Throwback Thursday: The Start of Indie Rock

By Andrea Lara

black cassette tape on top of red and yellow surface
Photo by Stas Knop on

Welcome back for your latest on Indie and Alternative Rock! This week we are taking it back to where it all began. Thanks to certain artists, indie is bigger than ever. Without their daring decisions to play outside the norm, we may not have had as many independent musicians today. As early as 1965, we have seen bands who experiment with their creativity. 

The Velvet Underground is said to be one of the earliest to influence indie today based on their artistic mix of pop, psychedelic, and proto-rock. The band consisted of Lou Reed as the singer/guitarist, John Cale who was a multi-instrumentalist, Sterling Morrison who was another guitarist, and Angus MacLise who was the drummer, although in 1965 he was replaced by Moe Tucker. With inspirations such as “pop music, drugs, and New York City’s art scene,” the band became a muse for all other outcastsBandmate John Cale once said that “the band has a sense of ‘it’s us against the world’.” It is clear today that a mindset like that worked for them in allowing their artistic vision to prevail. You can find more information on this from Double J. Some popular songs by the include “Pale Blue Eyes,” “Sunday Morning,” which features female artist, Nico, and “Venus in Furs.” 

Fast forward eleven years and you have The Buzzcocks. The band was founded by singer-song writer-guitarist Pete Shelley and singer-song writer Howard Devoto. Their first EP, “Spiral Scratch” was the introduction to all things possible in this time. It proved that artists could have complete control over their music from start to finish which is what we know as indie today. Their sound was a punk-rock and pop reshape that not many were getting behind, especially record labels, but that did not stop them from selling over 16,000 copies and reaching top 40 for Spiral Scratch. Some songs to check out by The Buzzcocks are “The,” “Ever Fallen In Love,” What Do I Get,” and “Orgasm Addict.” 

Moving on to the 80’s, we have The Smiths. Like other indie bands and influencers, they are known for re-writing the norms for a rock band. They swayed their audience into a new kind of performance and style which included more pop to their rock. It became pop-driven guitar over the average rock band sound. This technique is often used in the more recent indie bands such as The 1975 or Wolf Alice and many more. The Smiths are made up of vocalist Morrissey, guitarist Johnny Marr, bassist Andy Rourke, and Drummer Mike Joyce. Some well-known and loved songs by them include “There Is a Light That Never Goes Out,” “How Soon Is Now,” “This Charming Man,” and “I Know It’s Over.”  

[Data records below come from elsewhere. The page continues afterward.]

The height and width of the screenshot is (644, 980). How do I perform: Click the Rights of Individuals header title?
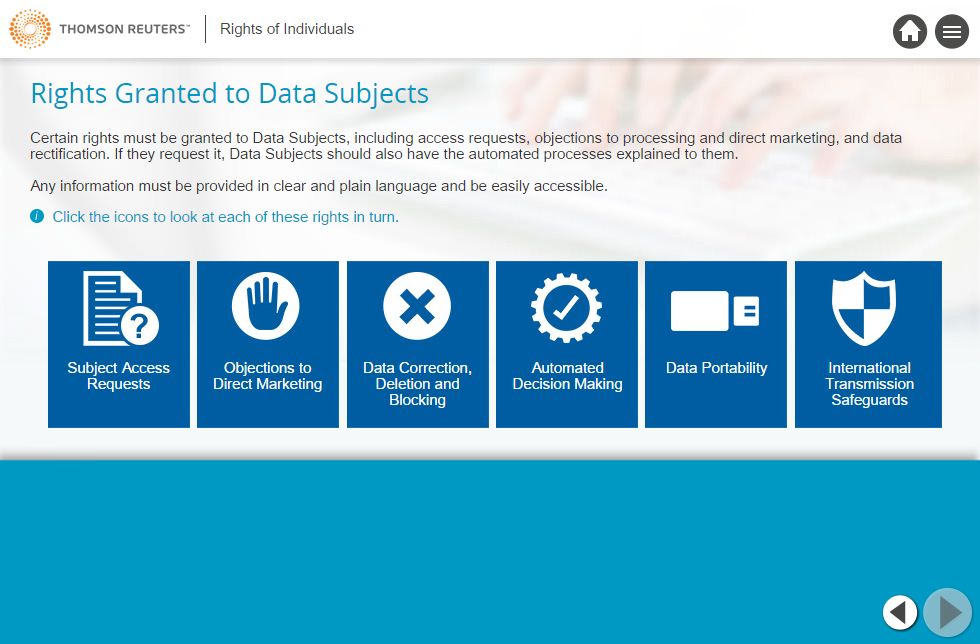287,29
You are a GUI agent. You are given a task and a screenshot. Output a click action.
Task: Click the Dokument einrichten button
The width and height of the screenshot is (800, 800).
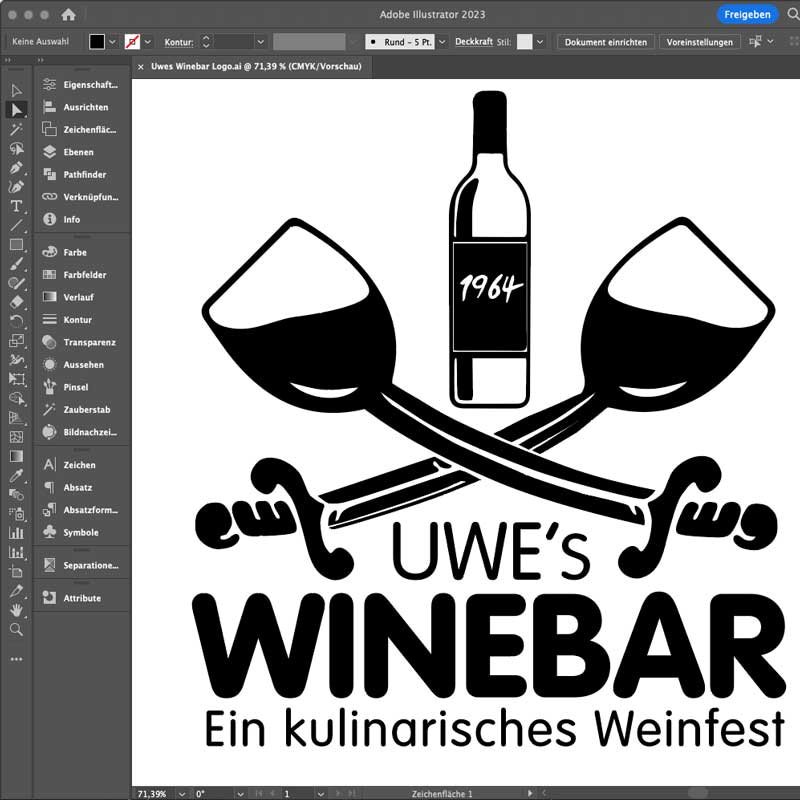pyautogui.click(x=606, y=42)
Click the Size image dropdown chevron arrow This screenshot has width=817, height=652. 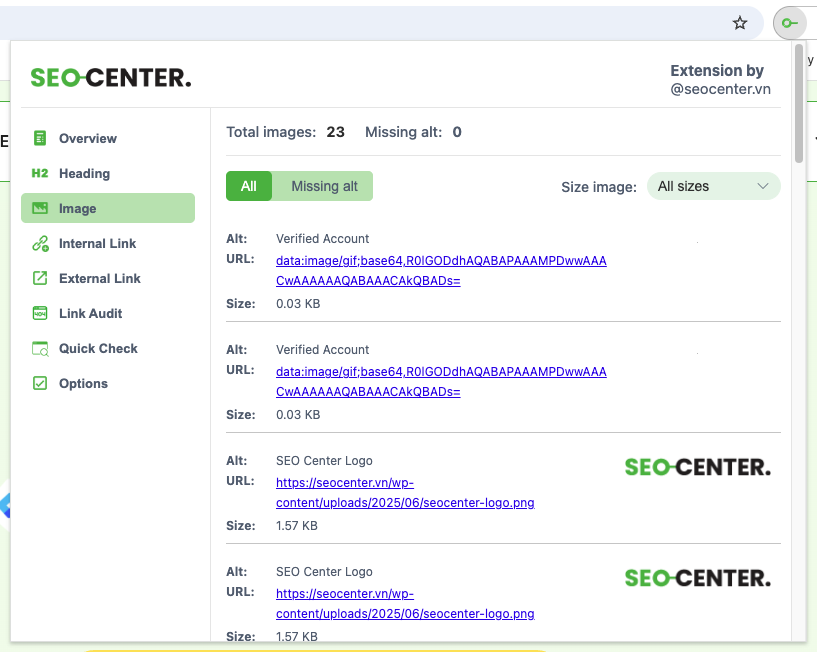point(763,186)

Skipping ahead to the late 90’s, we have The Strokes. The band members include singer Julian Casablancas, guitarist Nick Valensi, and Albert Hammmond Jr., Bassist Nikolai Fraiture, and drummer Fabrizio Moretti. With their debut album Is This It, the band reeled in the audience with their retro style rock. While still making music today, The Strokes continue to represent indie and its making with their unique and creative sound. Popular songs by them are “The Adults Are Talking,” “You Only Live Once,” “Reptilia,” and “Why Are Sundays So Depressing.”  

Now to the early 2000’s, we can’t forget about The Killers. With Brandon Flowers as the vocalist, Mark Stoermer as the bassist, Dave Keuning as the guitarist, and Ronnie Vannucci Jr. on drums, the band has made it big but that doesn’t allow for their beginning to be forgotten. They started off with Flowers and Keuning performing some late night shows at clubs in Las Vegas. The sound is described as out there and of course overtime evolved, especially once the other two members, Stoermer and Vannucci joined. Together the group made their way out of Vegas but still with their artistic choice. More to the story can be read on The Marquee. As many already know, some of their popular songs include “Mr. Brightside,” “When You Were Young,” Somebody Told Me,” and “All These Things That I’ve Done.”  

This is just a small look into the much bigger history of how indie became what it is now. Spreading creativity and taking control of the music and content from beginning to end is a continuous inspiration to many, many more.